Why would they risk that level of resources if the island could have been safely bypassed by the Americans?
Re: “We poured another round of drinks and toasted the Marines, every damn brave one of them.”
Don't forget to toast the U.S. Army.
My Dad was an Army Sergeant, a field radar specialist.
He landed with his squad and all their equipment on D+1.
My Dad may have been in the same Signal Company as your father-in-law.
He was a Sergeant, a field radar specialist, landed D+1 with his squad and equipment, but only took scattered mortar fire going in.

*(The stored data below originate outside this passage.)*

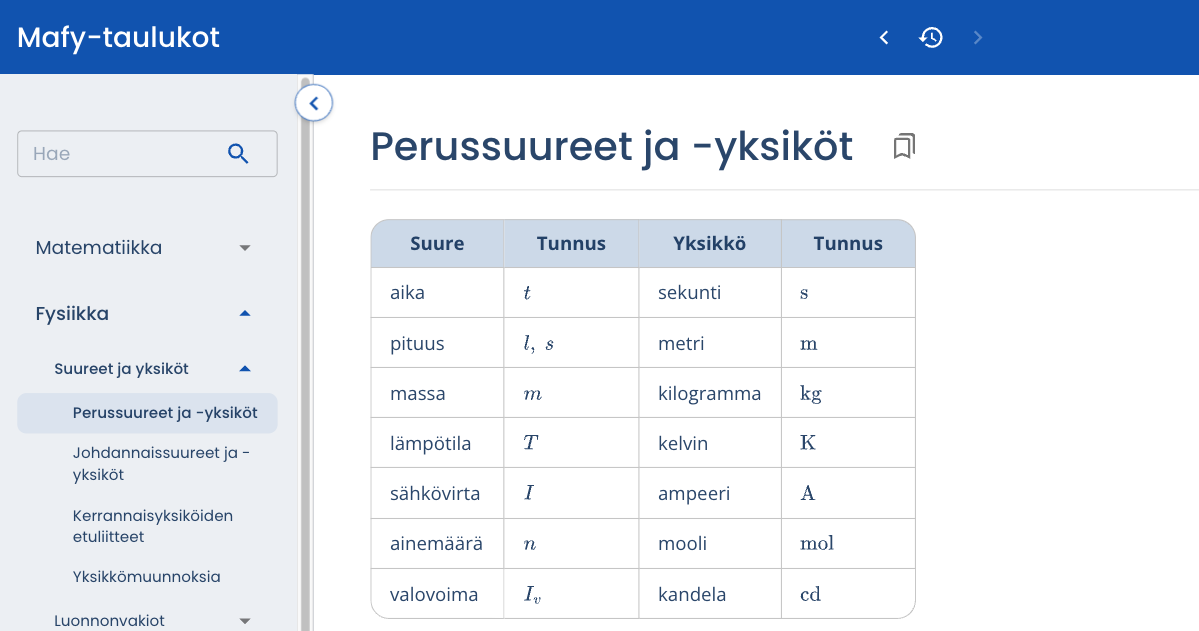Expand the Luonnonvakiot section

pyautogui.click(x=244, y=620)
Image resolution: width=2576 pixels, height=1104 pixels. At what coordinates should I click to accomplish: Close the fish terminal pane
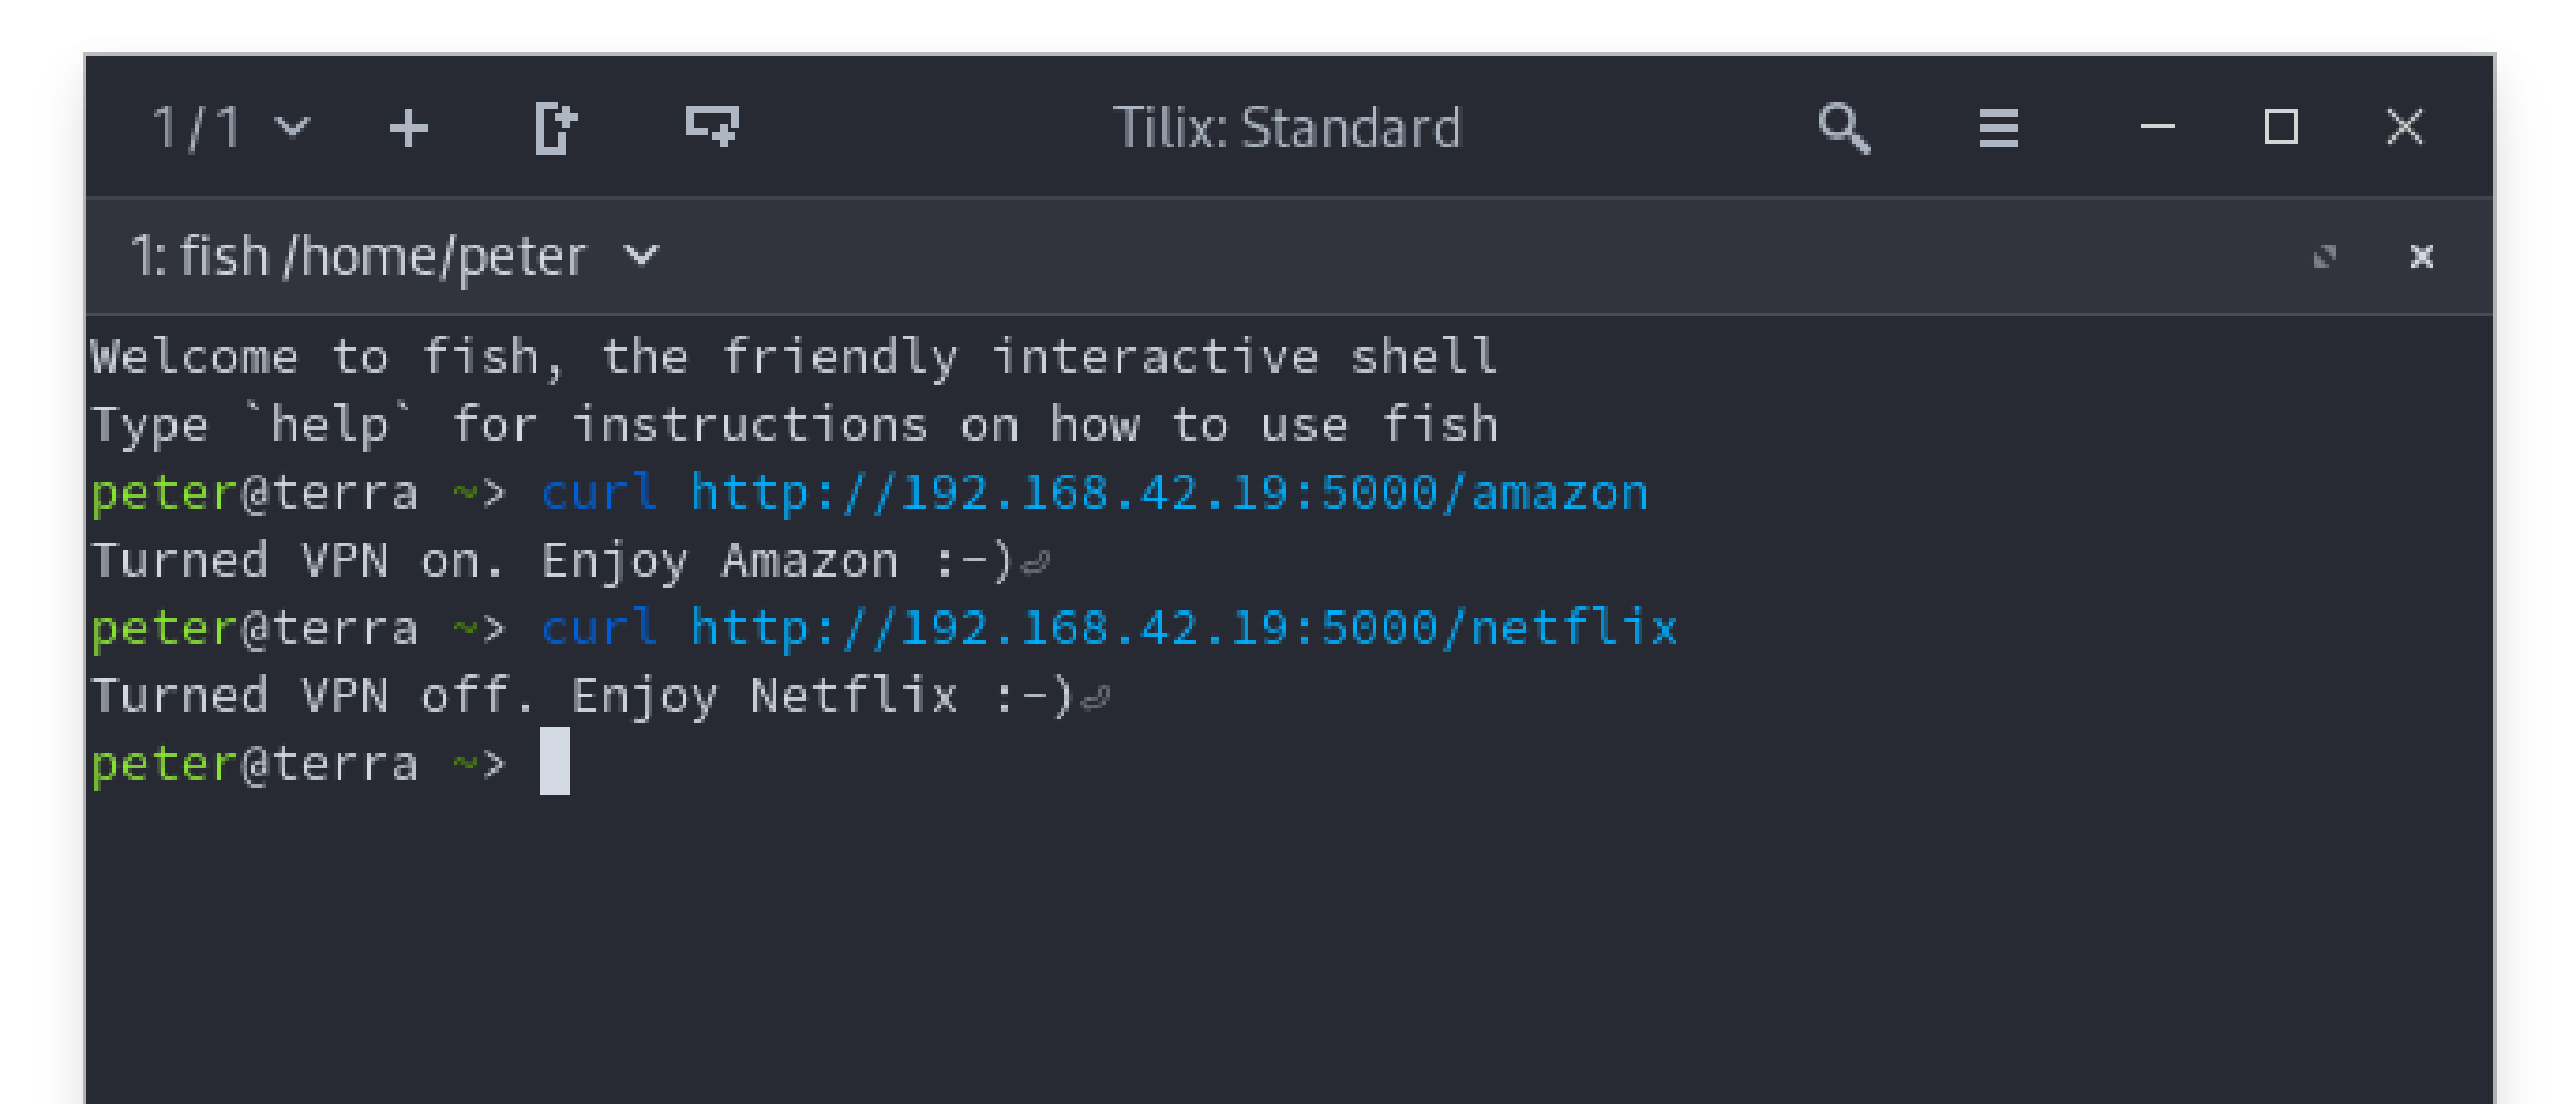tap(2424, 257)
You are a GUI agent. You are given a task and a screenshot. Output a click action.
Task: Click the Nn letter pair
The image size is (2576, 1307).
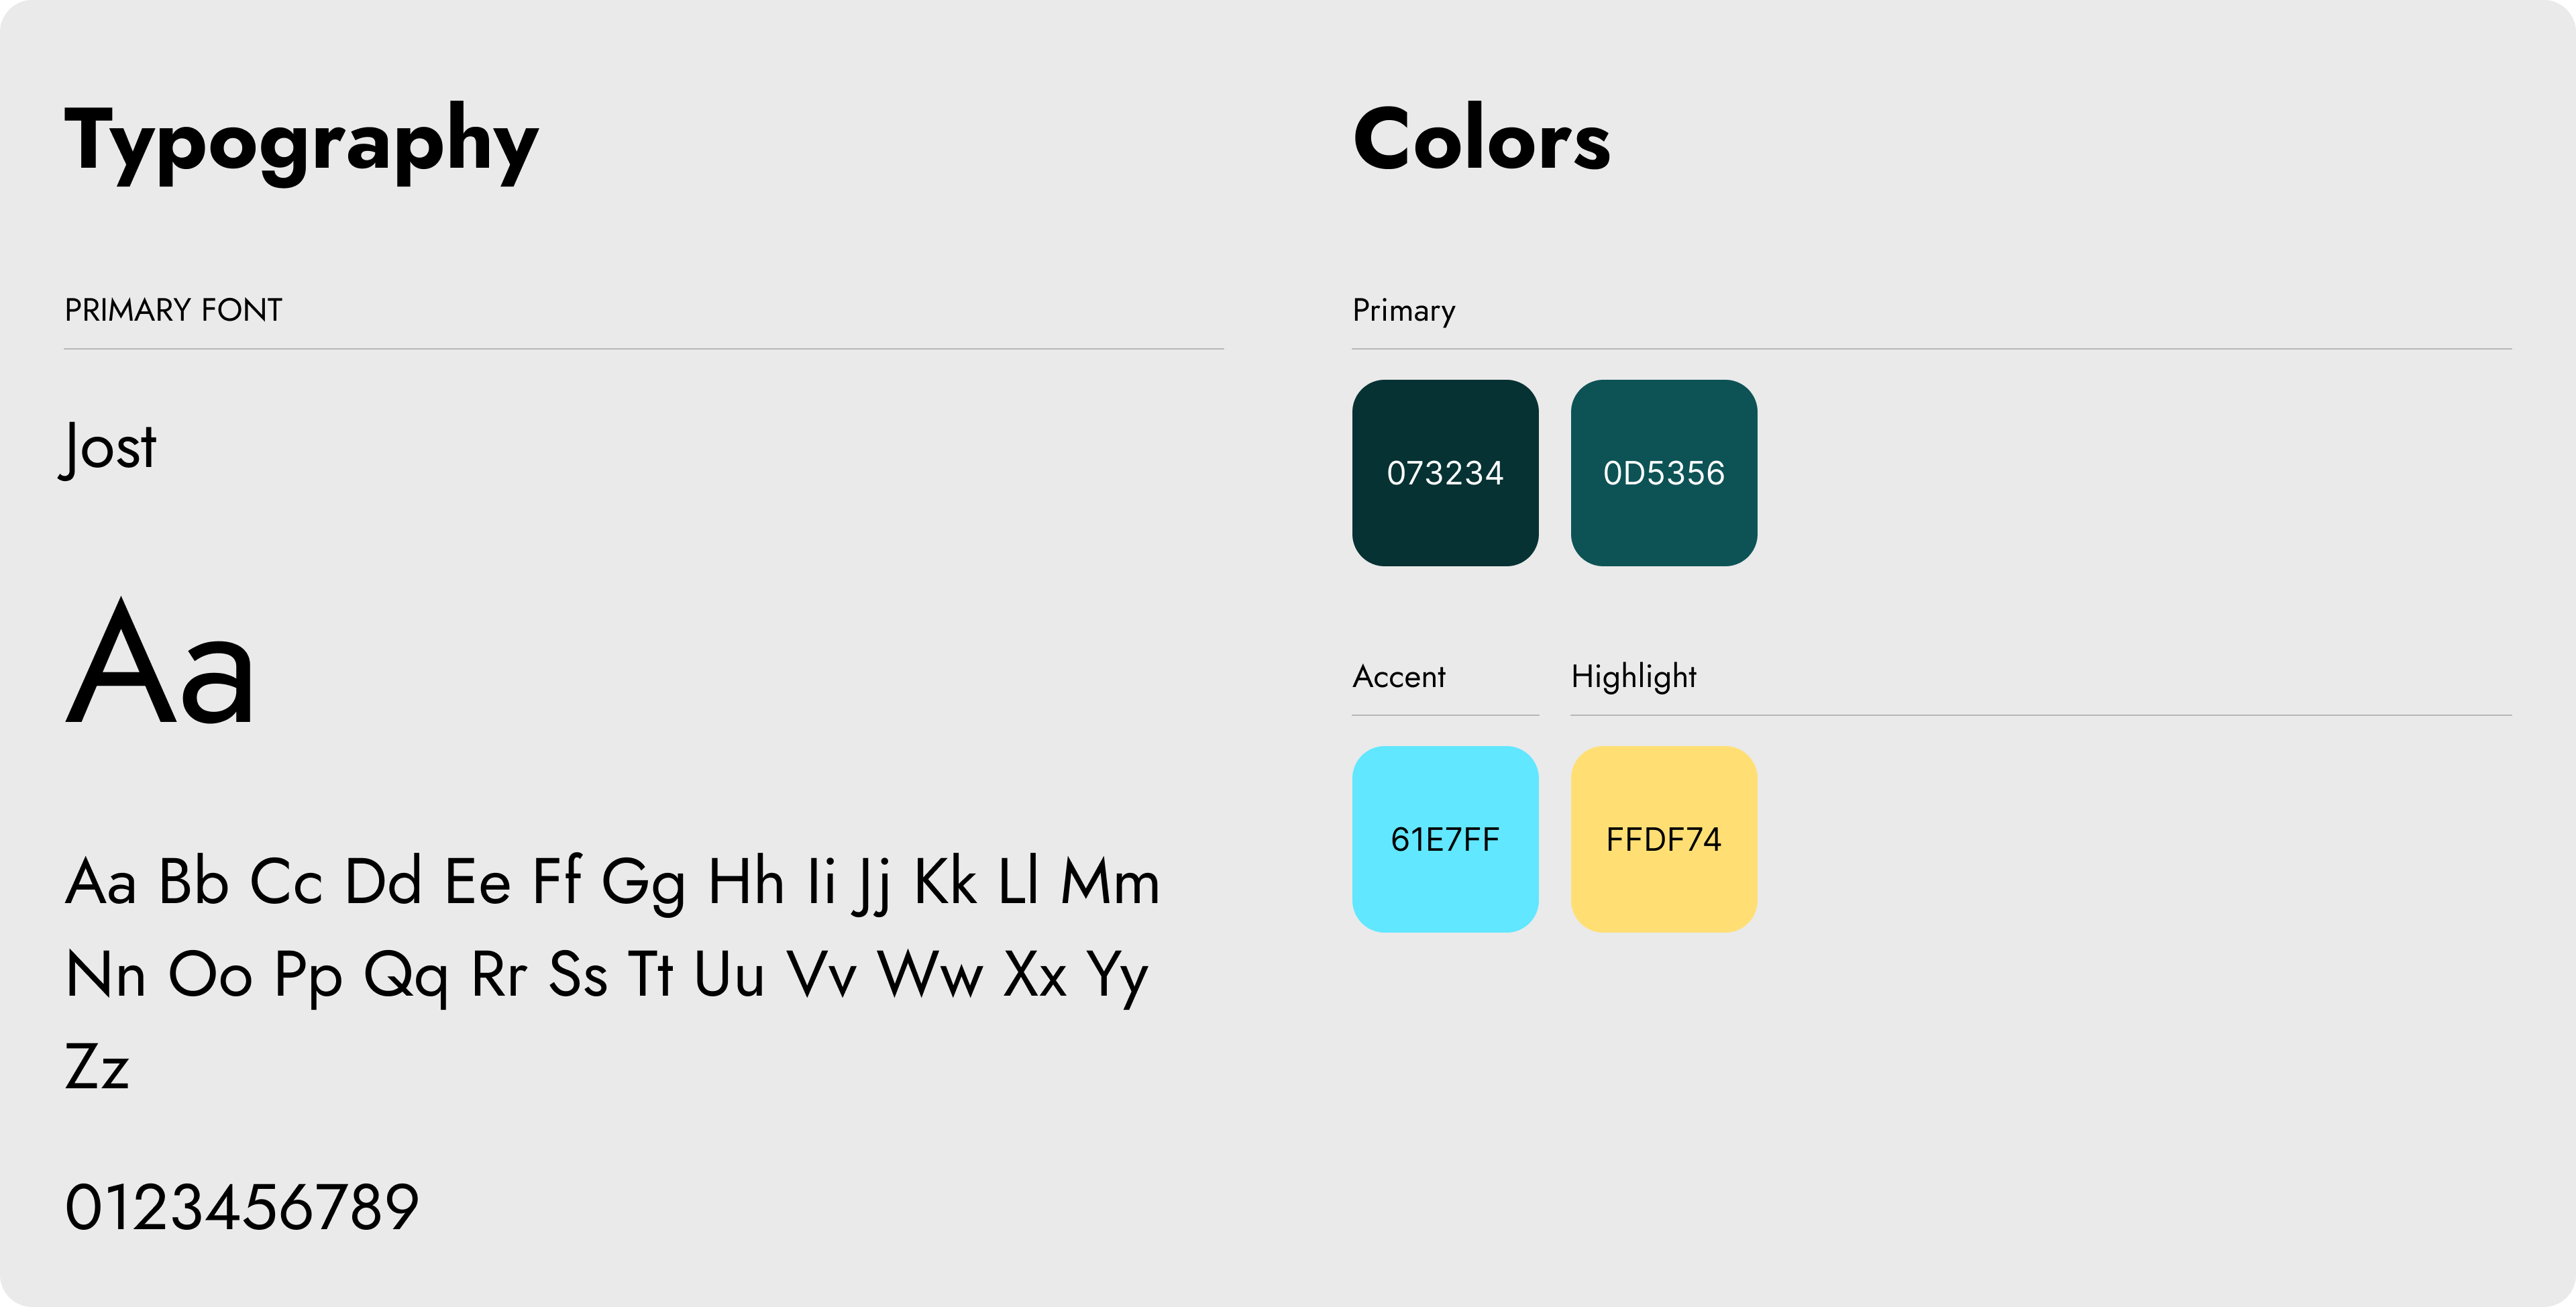pos(105,975)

He fought at Saipan, too, and was scheduled for Okinawa, but was pulled off for training for the main Japanese invasion.
He stayed on Iwo Jima until about June, about the same time that U.S. air operations began to launch attacks against Japan from the Okinawa area.
According to my Dad, fighter escorts were impossible before Iwo Jima - the round trip from all other islands was outside the range of all our fighters.
Iwo Jima became the air base for the P-51 Mustang, as I recall.
I'll guess the P-51 was not stationed there for long, and was moved to Okinawa as soon as the area was pacified.
One more thing - when the Japanese held Iwo Jima, it was a key early warning radar station against B-29 attacks on the Japanese islands.
I had a dear friend who was at Iwo Jima. Russell died a few years ago, but was one of the most stalwart and salt of the earth people I’ve ever know.
Some pics of the p-51 Mustangs on Iwo at post #29.
One of our Freepers has been posting images of the New York Times from the World War 2 time frame, posting them on the same date they were published. Right now, he is posting articles on the assault on Iwo Jima as well as the assault into Germany. Makes for fascinating reading. You can find these postings by searching on worldwarii.